April 11, 2011 2 Comments
We had a very successful go of it last summer with our crop of sungold tomatoes. We did make one mistake, though: we weren’t very good about saving our seeds. As such, our eldest plant was mostly expired when we finally thought to try and save seeds from it, and the last seed-bearing stragglers we plucked from her branches from were only half-ripe. We took them anyways, hoping that their champion pedigree would make up for our haphazard collection practices.
Late (very late) last fall, I took the most developed tomatoes I could and squeezed out the biggest seeds I could find, separating them from the pulp etc. using the fermentation method (which is loosely described here). I wasn’t terribly confident about the whole process, but it did leave me with some seeds of heretofore uncertain viability. These went into a drawer for the winter.
On Sunday, I pulled them out and potted them in soil inside an old plastic fruit container, which are said to be good for starting seeds because the bottoms are lined with holes which allow for some drainage.

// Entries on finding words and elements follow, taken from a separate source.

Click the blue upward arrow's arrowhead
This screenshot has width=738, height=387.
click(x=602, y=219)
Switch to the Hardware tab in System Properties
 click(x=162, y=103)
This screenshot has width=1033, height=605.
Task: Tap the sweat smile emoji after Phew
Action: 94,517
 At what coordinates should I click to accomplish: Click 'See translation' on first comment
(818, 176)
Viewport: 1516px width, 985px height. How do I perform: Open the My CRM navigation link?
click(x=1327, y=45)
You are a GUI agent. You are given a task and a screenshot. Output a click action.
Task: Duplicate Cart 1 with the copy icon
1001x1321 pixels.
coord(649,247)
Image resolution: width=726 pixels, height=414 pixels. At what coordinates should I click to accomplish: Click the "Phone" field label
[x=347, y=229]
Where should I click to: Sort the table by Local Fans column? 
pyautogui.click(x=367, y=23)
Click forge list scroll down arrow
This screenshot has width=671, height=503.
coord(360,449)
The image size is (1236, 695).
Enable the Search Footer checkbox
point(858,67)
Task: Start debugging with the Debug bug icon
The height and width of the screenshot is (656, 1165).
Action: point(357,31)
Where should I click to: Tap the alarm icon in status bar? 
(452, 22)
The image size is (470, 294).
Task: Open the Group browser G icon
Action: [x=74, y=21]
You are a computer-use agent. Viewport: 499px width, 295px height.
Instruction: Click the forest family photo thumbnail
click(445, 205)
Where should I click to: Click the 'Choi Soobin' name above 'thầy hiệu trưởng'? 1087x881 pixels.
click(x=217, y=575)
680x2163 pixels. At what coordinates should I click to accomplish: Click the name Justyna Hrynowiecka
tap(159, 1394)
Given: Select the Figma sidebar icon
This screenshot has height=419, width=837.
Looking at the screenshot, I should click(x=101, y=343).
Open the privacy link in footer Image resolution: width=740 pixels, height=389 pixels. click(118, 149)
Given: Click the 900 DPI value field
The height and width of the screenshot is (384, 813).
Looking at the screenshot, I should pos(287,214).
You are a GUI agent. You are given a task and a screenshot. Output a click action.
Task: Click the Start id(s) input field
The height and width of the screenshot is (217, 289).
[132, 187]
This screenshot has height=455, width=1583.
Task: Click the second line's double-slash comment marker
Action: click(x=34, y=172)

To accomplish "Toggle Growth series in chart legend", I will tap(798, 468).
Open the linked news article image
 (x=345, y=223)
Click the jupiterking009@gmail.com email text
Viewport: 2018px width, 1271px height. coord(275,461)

I stuffed that container into a second container, sans holes, so we won’t have little muddy water spots jeopardizing our security deposit. This container holds twelve seeds, planted roughly three quarters of an inch apart from one another. Roughly.
You’re supposed to plant seeds 6-8 weeks before you want them outside, meaning that these could be a few weeks late, especially if you’re the sort that likes to gamble with frosts. At about 30 days, you should be getting actual tomato plant-looking leaves. This is our first time trying seeds, though, so we’ll be happy to get anything to grow at all. If not, we’ll probably transplant from Farmers Markets around the city (our plants last year came from Atlas Farm, at the Copley Square market).
It won’t take long to find out if any of these things will grow – probably only a week or so. I’m feeling a little parental right now. Do they have enough water? Are they warm enough? I may or may not have played music for them when I was planting them. I’ve heard it makes them smarter. This anxious gardner will be spending many a moment over the next week or so squinting at the soil and hoping for a little green.
(Yes, I planted them on Sunday morning and am writing the update on Monday night. No, nothing has grown yet. Yes, I am frustrated at that. No, I won’t be waking up at 3am to check on them. Yes, that might be a lie).